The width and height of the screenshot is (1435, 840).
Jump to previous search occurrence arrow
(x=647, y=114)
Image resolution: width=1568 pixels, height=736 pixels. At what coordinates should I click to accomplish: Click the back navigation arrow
----------------
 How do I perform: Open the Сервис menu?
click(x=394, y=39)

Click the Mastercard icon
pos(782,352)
----------------
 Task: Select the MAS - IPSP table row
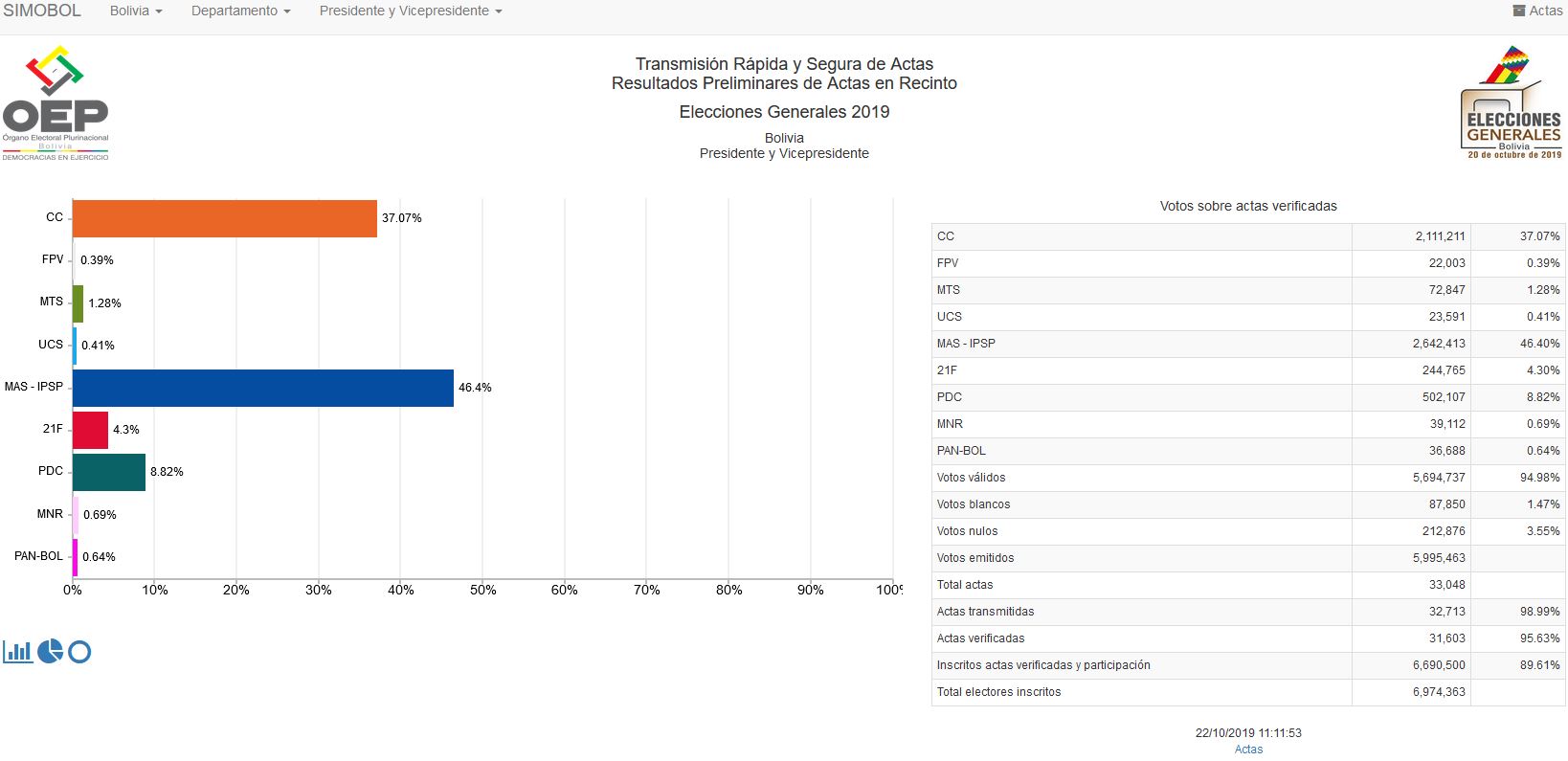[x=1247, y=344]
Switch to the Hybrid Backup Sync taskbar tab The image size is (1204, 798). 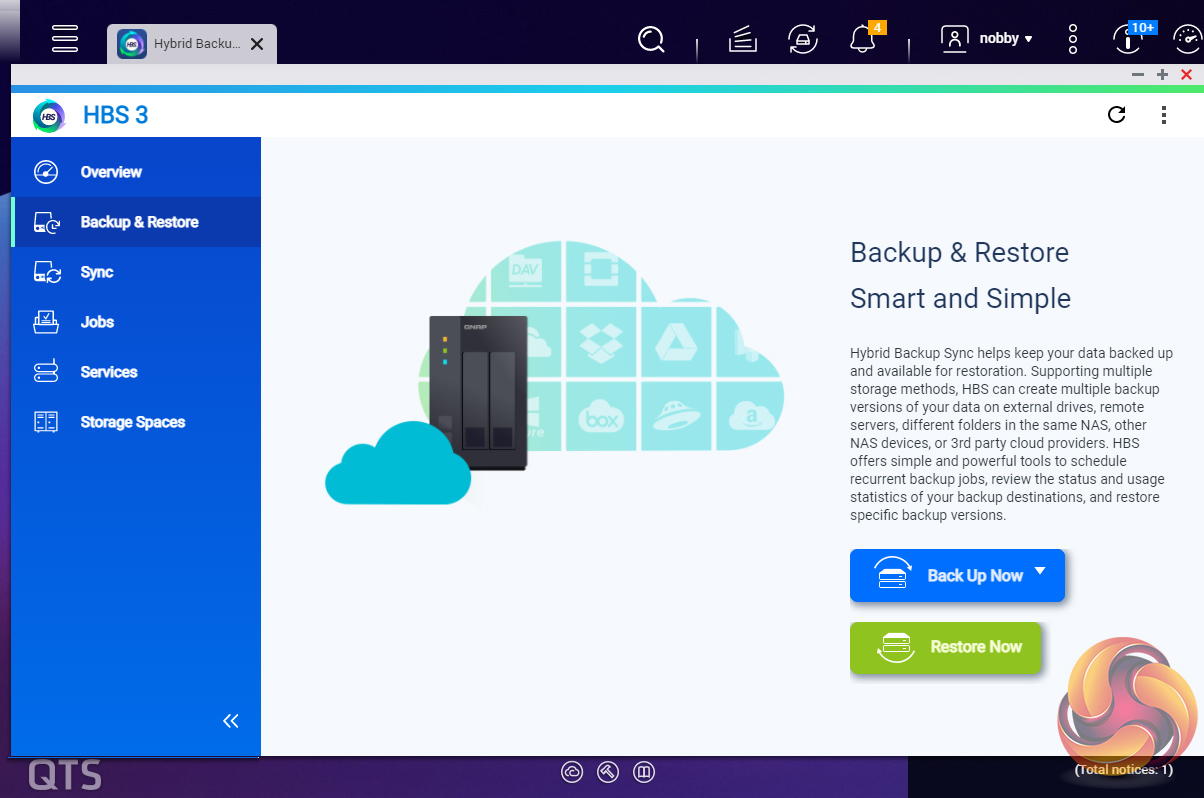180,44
----------------
- _WHAT TO DO_: Each line above that contains the string "width" should be copied.

- _EXERCISE RESULT_:
The width and height of the screenshot is (1435, 840).
Image resolution: width=1568 pixels, height=736 pixels. At what coordinates should I click to accomplish: Click the back navigation arrow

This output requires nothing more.